### TASK REQUIREMENTS:
Nothing but a number should be returned: the count of lines in the records that contain "using".

**** DATA PROVIDED ****

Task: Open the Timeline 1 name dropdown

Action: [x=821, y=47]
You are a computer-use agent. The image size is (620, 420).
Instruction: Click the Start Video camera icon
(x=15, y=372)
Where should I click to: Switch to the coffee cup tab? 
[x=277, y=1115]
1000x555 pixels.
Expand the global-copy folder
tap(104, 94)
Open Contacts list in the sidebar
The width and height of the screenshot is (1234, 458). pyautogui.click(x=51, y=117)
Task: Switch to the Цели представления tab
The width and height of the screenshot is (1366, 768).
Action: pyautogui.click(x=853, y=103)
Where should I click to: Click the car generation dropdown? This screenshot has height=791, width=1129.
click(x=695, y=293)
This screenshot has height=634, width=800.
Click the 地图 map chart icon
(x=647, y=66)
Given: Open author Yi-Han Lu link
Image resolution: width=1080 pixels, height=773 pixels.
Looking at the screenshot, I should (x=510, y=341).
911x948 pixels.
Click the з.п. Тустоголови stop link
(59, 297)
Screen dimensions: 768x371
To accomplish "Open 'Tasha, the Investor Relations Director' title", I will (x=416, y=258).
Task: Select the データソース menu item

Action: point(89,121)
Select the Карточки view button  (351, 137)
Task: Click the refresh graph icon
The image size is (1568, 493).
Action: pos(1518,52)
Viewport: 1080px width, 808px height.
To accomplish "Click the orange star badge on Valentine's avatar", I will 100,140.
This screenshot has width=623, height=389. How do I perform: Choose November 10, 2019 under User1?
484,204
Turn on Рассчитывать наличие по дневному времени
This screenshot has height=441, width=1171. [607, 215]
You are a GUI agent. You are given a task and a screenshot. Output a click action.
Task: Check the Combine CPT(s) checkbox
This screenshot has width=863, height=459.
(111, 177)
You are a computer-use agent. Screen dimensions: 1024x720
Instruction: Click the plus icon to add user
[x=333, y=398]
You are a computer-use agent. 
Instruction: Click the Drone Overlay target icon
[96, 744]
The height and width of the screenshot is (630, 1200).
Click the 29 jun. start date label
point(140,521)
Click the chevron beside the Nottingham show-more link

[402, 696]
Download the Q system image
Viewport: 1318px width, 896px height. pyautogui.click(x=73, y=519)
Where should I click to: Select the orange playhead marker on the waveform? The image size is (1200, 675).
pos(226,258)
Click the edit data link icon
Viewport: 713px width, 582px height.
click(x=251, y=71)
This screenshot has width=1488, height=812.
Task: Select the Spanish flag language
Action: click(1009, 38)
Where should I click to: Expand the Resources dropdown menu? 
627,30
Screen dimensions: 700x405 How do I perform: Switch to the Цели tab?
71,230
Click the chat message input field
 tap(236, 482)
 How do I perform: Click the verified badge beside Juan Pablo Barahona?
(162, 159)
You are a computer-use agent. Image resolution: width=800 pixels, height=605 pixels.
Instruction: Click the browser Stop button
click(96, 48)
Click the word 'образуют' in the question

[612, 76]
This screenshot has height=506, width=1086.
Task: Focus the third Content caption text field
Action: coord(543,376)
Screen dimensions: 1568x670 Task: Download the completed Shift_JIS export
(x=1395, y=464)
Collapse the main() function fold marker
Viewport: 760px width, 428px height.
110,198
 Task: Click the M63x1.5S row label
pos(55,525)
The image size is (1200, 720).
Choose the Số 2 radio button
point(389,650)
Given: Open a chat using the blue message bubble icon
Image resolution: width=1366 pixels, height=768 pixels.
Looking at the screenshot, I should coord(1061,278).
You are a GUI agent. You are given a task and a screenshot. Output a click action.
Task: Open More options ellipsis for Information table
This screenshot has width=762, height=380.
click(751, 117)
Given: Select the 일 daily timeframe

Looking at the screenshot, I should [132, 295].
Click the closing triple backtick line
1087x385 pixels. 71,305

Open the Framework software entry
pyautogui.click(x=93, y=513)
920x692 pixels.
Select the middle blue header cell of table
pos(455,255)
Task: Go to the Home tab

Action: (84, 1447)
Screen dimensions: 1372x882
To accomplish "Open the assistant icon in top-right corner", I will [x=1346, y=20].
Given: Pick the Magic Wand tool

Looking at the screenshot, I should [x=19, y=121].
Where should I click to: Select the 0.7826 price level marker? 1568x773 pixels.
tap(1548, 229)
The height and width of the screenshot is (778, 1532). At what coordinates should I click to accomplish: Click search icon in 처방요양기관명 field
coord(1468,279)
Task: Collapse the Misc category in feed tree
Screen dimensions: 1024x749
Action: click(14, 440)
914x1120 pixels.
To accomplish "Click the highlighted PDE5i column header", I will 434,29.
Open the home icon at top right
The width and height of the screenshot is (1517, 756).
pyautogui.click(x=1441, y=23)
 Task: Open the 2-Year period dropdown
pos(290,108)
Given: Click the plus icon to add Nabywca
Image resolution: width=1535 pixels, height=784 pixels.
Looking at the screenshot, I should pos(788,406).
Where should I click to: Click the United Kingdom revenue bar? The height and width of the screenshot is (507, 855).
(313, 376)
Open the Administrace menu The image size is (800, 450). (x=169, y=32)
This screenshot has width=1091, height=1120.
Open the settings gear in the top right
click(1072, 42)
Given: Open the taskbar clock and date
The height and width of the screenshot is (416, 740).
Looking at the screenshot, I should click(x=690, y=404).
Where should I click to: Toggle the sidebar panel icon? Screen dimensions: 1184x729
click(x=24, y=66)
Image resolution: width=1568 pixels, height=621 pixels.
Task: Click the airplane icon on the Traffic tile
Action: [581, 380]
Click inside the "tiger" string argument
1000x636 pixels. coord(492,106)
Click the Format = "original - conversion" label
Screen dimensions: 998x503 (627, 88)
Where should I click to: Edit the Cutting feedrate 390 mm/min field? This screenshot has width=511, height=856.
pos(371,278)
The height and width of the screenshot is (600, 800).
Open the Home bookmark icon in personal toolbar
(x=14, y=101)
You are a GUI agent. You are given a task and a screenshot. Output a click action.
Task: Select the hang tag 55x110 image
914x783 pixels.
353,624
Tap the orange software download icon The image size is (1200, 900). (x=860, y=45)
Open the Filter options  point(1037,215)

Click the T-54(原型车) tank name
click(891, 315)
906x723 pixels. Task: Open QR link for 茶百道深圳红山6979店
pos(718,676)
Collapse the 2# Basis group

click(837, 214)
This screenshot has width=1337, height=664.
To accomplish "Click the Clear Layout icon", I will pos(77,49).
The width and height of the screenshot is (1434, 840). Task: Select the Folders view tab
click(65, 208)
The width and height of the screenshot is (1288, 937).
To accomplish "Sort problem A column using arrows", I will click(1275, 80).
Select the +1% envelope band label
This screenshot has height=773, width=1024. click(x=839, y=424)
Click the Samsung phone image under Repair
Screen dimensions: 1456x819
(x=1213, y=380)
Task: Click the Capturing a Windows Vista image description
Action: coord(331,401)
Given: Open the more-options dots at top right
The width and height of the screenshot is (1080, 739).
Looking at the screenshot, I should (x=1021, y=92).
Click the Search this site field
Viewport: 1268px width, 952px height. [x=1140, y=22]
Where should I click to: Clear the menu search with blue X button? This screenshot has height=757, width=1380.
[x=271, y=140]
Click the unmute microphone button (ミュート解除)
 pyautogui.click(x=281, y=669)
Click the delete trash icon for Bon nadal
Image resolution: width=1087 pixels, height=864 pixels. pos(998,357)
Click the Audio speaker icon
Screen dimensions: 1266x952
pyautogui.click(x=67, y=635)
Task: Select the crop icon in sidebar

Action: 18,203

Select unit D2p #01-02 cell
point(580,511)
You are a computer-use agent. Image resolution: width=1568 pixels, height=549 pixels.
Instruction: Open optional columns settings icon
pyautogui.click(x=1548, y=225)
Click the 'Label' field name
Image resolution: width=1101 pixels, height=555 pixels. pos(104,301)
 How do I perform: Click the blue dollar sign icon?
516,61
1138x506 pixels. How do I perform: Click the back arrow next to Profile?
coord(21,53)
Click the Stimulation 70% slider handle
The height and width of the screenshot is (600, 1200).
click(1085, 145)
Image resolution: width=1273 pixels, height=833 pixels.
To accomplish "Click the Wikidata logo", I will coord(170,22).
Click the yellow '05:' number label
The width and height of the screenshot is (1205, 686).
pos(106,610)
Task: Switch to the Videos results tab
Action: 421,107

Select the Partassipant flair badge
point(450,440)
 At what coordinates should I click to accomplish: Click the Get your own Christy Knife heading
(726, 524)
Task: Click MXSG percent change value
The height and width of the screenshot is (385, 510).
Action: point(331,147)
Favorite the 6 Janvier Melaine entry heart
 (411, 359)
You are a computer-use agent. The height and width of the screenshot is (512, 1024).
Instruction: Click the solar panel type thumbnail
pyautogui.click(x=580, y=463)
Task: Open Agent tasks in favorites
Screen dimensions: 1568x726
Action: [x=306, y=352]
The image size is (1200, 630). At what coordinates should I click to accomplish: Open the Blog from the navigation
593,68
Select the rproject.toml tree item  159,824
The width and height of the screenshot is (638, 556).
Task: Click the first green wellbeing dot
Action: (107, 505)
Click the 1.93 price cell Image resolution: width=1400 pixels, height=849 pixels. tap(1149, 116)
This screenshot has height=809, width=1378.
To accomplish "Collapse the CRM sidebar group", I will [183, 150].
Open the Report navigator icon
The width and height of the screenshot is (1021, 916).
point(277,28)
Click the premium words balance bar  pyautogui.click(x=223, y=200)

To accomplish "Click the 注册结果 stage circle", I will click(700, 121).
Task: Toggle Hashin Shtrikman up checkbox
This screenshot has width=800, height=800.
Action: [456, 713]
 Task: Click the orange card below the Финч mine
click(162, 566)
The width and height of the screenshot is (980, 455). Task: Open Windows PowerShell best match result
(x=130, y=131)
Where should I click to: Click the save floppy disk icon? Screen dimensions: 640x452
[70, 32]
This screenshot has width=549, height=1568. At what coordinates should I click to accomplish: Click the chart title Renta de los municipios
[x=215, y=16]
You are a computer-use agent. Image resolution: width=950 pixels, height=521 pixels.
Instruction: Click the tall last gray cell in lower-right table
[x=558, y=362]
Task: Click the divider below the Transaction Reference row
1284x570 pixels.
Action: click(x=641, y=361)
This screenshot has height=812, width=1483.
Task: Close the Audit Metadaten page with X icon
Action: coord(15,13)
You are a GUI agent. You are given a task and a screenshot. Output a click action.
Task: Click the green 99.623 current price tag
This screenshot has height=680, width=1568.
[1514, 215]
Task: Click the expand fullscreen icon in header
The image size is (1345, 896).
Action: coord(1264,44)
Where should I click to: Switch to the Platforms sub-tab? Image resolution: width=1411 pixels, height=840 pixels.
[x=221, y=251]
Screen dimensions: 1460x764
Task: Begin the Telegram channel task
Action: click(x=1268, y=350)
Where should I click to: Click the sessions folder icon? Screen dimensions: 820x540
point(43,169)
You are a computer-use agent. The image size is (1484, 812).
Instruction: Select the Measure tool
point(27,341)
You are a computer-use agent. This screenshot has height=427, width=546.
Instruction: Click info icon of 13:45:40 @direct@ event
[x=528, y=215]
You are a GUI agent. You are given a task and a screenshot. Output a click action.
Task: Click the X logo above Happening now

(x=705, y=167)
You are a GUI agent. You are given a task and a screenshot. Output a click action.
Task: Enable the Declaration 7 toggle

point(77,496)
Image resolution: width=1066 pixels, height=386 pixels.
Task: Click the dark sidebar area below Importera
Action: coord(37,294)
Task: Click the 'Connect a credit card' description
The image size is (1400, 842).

****

### EXPECTED ANSWER:
2